参院選違憲も柳腰判決
1票の格差:5倍は「違憲」7月参院選訴訟で東京高裁判決(毎日)
議員1人当たりの有権者数を比較した「1票の格差」が最大5.00倍となった今年7月の参院選を巡り、東京都内の有権者が「法の下の平等を定めた憲法に反する」として、都選挙管理委員会を相手取り、東京選挙区の選挙無効を求めた訴訟の判決で、東京高裁は17日、請求を棄却する一方、「違憲」との判断を示した。南敏文裁判長は「5倍前後の不平等状態が十数年継続しており、選挙制度を決める国会の裁量権の限界を超えている」と述べた。選挙制度改革に影響を与えそうだ。
参院選を巡っては、最大格差が6.59倍だった92年選挙について大阪高裁が93年に「違憲」、最高裁が96年に「違憲状態」とした例があるが、最高裁は6倍以下を「合憲」と判断してきた。一方で、最高裁は格差4.86倍の07年参院選を合憲とした昨年9月の判決で「選挙区の定数を振り替えるだけでは格差の大幅縮小は困難で、選挙制度の仕組み自体の見直しが必要」と指摘し、国会に抜本的な改革を求めていた。
南裁判長は「投票価値の平等は民主主義の基礎をなすものであり、国会もこれを損なわないよう配慮しなければならない」と指摘。憲法成立直後の旧参議院議員選挙法制定時の最大格差2.62倍を拡大しないよう「不断の配慮が必要だった」と述べた。

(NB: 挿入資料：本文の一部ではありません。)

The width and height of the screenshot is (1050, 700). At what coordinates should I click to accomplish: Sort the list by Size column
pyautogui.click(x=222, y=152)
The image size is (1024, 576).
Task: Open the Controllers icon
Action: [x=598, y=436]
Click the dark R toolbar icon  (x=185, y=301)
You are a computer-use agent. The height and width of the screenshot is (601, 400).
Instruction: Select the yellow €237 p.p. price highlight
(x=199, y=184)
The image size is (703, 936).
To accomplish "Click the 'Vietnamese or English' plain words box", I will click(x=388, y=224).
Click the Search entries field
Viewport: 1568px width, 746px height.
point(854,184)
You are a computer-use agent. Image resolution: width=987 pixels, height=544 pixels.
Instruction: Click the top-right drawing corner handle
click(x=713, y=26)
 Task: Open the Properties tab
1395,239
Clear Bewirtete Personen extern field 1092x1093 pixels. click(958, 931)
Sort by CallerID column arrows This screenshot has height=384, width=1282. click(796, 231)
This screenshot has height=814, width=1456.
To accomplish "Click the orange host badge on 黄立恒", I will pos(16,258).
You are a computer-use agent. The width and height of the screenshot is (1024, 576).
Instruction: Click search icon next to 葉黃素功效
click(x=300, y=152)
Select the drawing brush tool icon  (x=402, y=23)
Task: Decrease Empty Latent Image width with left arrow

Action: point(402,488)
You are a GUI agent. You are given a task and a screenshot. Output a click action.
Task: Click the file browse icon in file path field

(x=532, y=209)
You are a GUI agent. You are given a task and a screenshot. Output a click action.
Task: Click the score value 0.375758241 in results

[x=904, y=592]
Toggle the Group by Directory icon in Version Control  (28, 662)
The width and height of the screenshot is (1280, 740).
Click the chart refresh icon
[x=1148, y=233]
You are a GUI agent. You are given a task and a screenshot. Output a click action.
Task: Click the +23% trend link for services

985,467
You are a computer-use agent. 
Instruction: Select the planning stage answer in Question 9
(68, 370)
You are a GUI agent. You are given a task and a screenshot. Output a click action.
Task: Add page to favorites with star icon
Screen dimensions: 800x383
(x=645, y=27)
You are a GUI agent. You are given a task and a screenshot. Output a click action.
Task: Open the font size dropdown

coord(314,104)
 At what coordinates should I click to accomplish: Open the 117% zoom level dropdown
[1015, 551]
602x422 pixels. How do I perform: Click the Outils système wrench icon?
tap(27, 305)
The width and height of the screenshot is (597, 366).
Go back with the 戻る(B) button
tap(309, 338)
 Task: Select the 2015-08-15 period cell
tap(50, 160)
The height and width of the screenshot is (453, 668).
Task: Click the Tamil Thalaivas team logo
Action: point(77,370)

そのうえで、94年に「8増8減」、06年に「4増4減」の定数是正がされた後も、格差が5倍前後に固定されている現状に触れ「国会における格差是正の試みは事実上停滞しており、近い将来に具体的に是正される見通しは立っていない」と指摘。「是正措置が講じられなかったことは有権者を居住場所により差別することとなる」としたうえで「不平等状態の積み重ねの結果を考えると、5.00倍の格差は到底看過できない」と結論付けた。
ただし、「行政処分や裁決は違法だが、取り消しによって公の利益に著しい障害が出る場合は請求を棄却できる」とした「事情判決の法理」に沿って、請求自体は棄却した。
この判決も、途中までは格調高くても最後はお約束の柳腰判決。そもそも、
「行政処分や裁決は違法だが、取り消しによって公の利益に著しい障害が出る場合は請求を棄却できる」とした「事情判決の法理」に沿って、請求自体は棄却した。
なんて嘘八百だ。こんな格差のある状態で選挙した事実が「公の利益に著しい障害」なのだから。今年当選した参院議員全員が無効で失職したからと言って公の利益に著しい障害など出ない。出るわけがない。失職すると半数改選の3年後まで片肺飛行することになる。そして喜ばしいことに片肺飛行でもさして政治に弊害をもたらさないのは明らかだ。
実は「柳腰」というのは仙谷由人官房長官のオリジナルでもなんでもなく、仙谷長官が司法試験合格者だから分かるように日本の法曹そのものが柳腰の伝統を持っていることが分かる物事を先送りする作法なのだ。
実際に一票の格差を是正するには裁判所が選挙を無効と判決してくれないことには始まらないことは当の裁判所だって分かっているだろう。
しかし、仮に無効判決が出てそれが確定してもどうにもならない壁がある。他ならぬ日本国憲法だ。
参議院議員の任期は、6年とし、3年ごとに議員の半数を改選する。
この絶対原則を崩さない限り参院選抜本改革など無理無理。